What are Transformers? Concept and Applications Explained

On Jan 24, 2023

Transformers are neural network architectures that learn the context by tracking the relationships in sequential data, like the words in a sentence. They were developed to solve the issue of sequence transduction, i.e., transforming input sequences into output sequences, for example, translating one language to another.

Before Transformers, Recurrent Neural Network (RNN) was used to understand text using Deep Learning. Suppose we had to translate the following sentence into Japanese -“Linkin Park is an American rock band. The band was formed in 1996.” An RNN would take this sentence as input, process it word-by-word, and sequentially give the Japanese counterpart of each word as output. This would lead to grammatical errors, as in any language, the order of words is important.

Another issue with RNNs is that they are hard to train and cannot be parallelized since they process words sequentially. This is where Transformers came into the picture. The first model was developed by researchers at Google and the University of Toronto in 2017 for text translation. Transformers can be efficiently parallelized and trained on very large datasets (GPT-3 was trained on 45TB of data)

In the above figure, the left side represents the encoder block and the decoder block is represented on the right side.

Transformers consist of six similar encoders and six similar decoders. Each encoder has two layers – a self-attention layer and a feed-forward Neural Network. The decoder has both layers, but between them is an attention layer that helps it to focus on only the relevant parts of the input.

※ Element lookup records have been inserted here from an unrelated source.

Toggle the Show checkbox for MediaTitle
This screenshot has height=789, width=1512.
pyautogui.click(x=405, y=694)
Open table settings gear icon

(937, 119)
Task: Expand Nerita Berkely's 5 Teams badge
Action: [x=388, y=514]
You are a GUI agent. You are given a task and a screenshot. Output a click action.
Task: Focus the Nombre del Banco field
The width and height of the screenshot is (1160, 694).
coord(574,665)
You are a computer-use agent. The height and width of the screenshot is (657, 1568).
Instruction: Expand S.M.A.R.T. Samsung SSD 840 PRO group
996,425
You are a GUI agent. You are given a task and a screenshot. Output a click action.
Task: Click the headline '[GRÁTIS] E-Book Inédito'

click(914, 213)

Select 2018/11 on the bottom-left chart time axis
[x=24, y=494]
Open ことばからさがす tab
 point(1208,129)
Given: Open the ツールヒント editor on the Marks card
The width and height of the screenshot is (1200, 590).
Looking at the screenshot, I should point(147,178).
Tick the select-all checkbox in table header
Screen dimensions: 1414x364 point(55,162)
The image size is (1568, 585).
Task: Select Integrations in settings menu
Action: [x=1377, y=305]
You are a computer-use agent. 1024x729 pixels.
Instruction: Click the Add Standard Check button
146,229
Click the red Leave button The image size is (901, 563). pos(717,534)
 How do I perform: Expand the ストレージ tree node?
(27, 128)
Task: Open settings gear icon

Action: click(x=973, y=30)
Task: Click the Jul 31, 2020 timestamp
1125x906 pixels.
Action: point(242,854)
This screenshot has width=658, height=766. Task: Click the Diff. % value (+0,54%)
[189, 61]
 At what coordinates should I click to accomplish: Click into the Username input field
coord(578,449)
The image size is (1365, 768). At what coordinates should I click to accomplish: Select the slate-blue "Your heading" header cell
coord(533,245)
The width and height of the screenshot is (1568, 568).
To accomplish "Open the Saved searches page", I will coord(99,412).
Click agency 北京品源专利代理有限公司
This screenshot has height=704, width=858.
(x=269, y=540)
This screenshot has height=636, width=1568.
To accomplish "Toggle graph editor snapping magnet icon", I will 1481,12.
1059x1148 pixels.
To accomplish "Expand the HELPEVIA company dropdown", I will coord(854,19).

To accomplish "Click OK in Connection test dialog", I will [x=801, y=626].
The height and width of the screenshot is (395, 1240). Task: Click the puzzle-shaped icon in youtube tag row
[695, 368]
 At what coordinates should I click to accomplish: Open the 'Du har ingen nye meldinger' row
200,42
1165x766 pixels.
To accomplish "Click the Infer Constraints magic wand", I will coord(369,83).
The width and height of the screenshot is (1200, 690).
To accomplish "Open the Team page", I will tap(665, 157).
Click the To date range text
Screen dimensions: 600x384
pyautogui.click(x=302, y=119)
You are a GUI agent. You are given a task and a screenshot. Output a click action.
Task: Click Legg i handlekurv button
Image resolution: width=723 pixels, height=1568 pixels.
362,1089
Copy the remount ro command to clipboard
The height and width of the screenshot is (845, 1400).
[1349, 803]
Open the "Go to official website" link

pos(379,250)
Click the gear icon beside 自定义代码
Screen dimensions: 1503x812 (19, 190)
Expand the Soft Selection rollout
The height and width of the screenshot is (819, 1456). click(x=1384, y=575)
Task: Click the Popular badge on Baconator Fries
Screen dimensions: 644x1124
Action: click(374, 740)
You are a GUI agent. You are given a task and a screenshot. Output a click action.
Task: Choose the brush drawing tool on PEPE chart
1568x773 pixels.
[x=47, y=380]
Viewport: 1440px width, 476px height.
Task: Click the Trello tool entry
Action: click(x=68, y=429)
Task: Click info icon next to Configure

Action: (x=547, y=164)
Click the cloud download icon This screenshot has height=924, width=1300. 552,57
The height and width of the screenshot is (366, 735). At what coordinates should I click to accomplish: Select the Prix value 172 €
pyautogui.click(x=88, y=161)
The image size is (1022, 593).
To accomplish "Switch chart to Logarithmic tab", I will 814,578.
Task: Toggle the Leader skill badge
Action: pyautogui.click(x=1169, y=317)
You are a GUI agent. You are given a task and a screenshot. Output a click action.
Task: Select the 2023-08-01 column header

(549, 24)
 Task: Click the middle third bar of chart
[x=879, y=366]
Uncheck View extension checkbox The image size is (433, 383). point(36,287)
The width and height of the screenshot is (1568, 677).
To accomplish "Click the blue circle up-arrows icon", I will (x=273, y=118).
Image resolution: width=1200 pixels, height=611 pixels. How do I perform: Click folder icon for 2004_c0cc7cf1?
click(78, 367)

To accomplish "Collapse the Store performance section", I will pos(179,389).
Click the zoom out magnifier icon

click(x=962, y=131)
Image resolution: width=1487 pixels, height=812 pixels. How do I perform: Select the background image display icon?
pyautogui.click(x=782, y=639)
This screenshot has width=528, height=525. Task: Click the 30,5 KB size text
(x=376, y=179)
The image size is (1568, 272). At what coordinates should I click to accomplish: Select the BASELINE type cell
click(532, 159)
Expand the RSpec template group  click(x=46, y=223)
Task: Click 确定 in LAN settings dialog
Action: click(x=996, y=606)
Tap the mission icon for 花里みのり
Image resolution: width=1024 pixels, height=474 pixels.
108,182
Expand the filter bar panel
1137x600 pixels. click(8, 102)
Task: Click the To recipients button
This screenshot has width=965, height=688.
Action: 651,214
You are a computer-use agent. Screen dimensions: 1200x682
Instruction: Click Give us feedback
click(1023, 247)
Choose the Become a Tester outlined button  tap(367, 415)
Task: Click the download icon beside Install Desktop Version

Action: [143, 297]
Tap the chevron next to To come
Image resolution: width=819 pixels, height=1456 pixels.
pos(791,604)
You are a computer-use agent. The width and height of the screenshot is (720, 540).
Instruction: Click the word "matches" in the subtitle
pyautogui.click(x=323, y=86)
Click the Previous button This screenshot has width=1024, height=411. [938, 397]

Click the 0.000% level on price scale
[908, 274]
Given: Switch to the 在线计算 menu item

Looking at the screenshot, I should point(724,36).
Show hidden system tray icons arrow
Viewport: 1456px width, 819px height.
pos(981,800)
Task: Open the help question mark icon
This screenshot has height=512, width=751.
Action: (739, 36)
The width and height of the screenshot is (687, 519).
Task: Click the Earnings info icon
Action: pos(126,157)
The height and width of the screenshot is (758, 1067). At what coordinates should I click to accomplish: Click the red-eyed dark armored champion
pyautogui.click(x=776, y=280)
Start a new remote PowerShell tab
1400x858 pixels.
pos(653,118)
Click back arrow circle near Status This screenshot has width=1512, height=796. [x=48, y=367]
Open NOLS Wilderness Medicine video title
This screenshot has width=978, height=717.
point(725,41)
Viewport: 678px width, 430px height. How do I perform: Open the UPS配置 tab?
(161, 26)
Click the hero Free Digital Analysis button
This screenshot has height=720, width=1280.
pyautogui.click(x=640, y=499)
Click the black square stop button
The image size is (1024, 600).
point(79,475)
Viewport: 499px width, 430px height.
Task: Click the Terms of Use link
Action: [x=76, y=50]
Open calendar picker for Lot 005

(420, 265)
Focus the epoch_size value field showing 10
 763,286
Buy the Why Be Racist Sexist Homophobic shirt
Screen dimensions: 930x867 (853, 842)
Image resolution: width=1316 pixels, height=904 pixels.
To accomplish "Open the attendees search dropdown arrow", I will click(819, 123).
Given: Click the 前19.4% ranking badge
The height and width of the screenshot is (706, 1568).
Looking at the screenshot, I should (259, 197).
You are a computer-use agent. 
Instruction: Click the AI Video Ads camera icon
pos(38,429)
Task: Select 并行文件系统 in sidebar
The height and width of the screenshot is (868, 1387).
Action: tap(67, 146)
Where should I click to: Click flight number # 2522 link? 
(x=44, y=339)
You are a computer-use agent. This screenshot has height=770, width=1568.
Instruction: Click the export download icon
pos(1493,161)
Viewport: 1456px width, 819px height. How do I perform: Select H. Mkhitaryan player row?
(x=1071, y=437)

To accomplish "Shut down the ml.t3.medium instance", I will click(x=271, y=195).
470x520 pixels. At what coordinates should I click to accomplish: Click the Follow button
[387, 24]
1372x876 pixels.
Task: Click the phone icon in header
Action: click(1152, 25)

Let us understand the working of Transformers by considering the translation of a sentence from English to French.

Encoder Block

Before passing the words as input, input embeddings convert each word into the form of an n-dimensional vector, and positional encodings are added. Positional encodings help the model understand the word’s position in the sentence.

The self-attention part focuses on the relevance of a word with respect to the other words present in the sentence. We can create an attention vector for each word that brings out the relationship between each word in the sentence.

In the above figure, the lighter the color of the square, the more attention the model is paying to that word. Suppose the model has to translate the sentence – “The agreement on the European Economic Area was signed in August 1992” to French. When it is translating the word “agreement”, it is focusing on the French word “accord”. The model correctly paid attention when translating “European Economic Area”. In French, the order of these words is reversed (“européenne économique zone”) as compared to English.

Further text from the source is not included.